Варшани покачал головой.
— Очень странный. С виду такой же, как и все, а когда идет в сражение, снимает бейскую одежду и надевает власяницу. Потому и прозвали его Дервиш-беем.
И Варшани в смущении захлопал глазами. По вопросу Добо он понял, что какой-то другой лазутчик опередил его.
— Что это за человек? — продолжал допытываться Добо. — Какое войско он возглавляет?
— Я видел его среди конных. Он одноглазый. Прежде был агой янычар, и настоящее его имя Юмурджак.
Гергей схватился за саблю.
— Юмурджак! — повторил он. — А вы не помните, господин капитан? Ведь я от этого Юмурджака удрал в детстве.
Добо замотал головой.
— Я уж со столькими турками имел дело, что не диво, если кого и забуду. — И вдруг воскликнул, ударив себя по лбу: — Вспомнил! Это ведь младший брат Арслан-бея. Жестокая собака! — И он снова обернулся к лазутчику: — Кем ты был в лагере?
— Последнее время слугой Мэндэ-бея. Черт бы побрал того осла, который схватил меня! Если б не он, ведь я мог бы доносить обо всех их замыслах.
— А как ты попал к бею?
— Подружился с его слугой и всегда терся возле его шатра. Под Хатваном бей рассердился на своего слугу и прогнал его. А так как меня он видел уже не раз, то взял к себе. Я ведь и чернила варить научился.
— Что?
— Чернила. Он, господин капитан, пьет чернила, как вино. И утром, и в обед, и вечером — все чернила хлещет.

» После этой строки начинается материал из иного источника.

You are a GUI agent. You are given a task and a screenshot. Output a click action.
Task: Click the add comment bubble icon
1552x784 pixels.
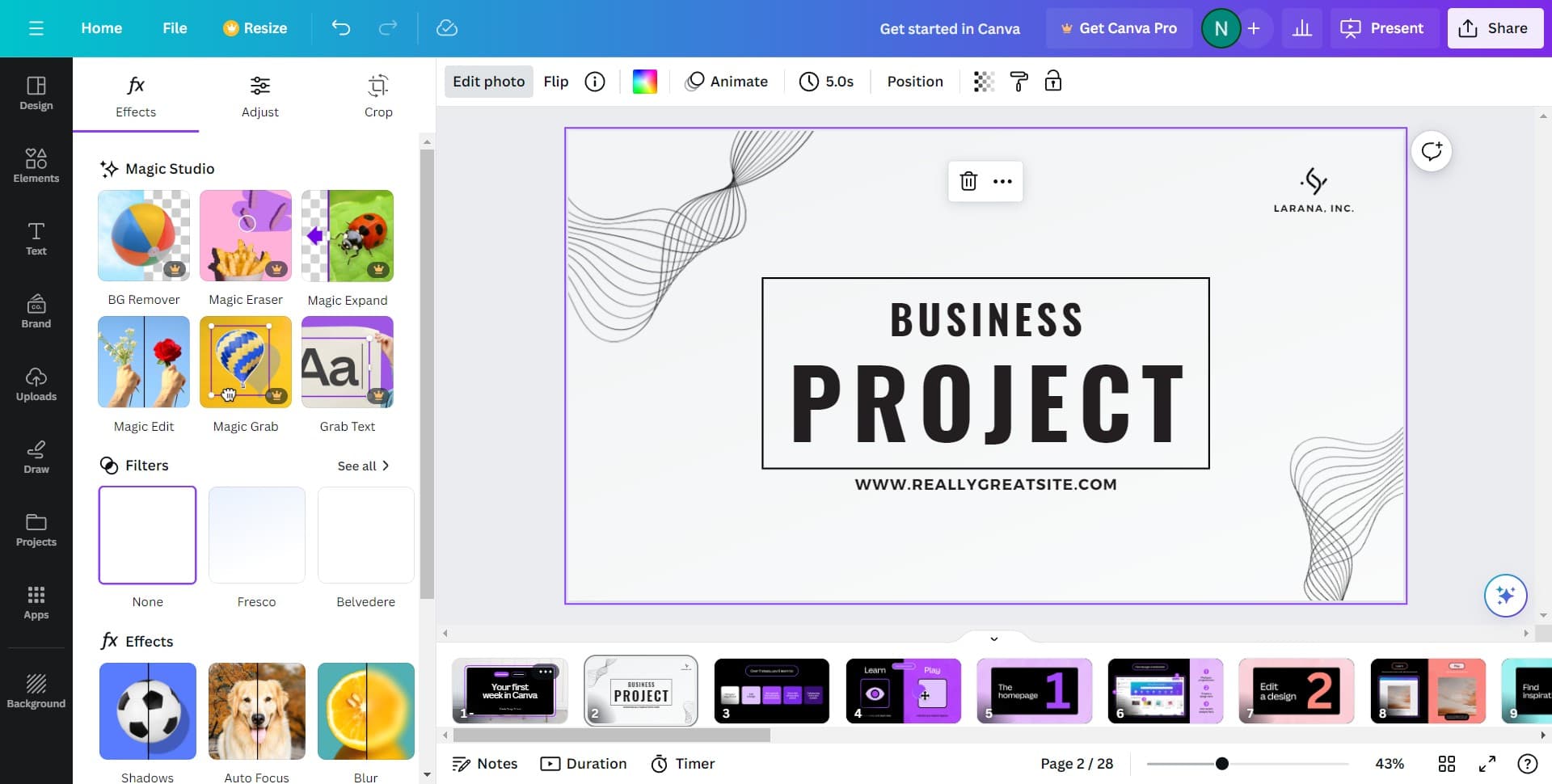[x=1431, y=152]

— Да это, наверно, не чернила.
— Чернила, господин капитан. Настоящие, хорошие черные чернила. Варят их из каких-то бобов, и такие они горькие, что я раз попробовал их — потом на другой день все еще плевался. Бобы эти по-турецки зовут каве[70]
.Офицеры переглянулись. Ни один из них еще не слышал про кофе.
— Это хорошо, что ты попал к нему, — задумчиво произнес Добо. — А что говорят в войсках про Эгер? Крепость считают сильной или думают с налета ее взять?
Лазутчик пожал плечами.
— После падения Солнока, господин капитан, они воображают, что им принадлежит весь мир. Говорят, будто Али-паша написал Ахмеду, что Эгер — это ветхий хлев.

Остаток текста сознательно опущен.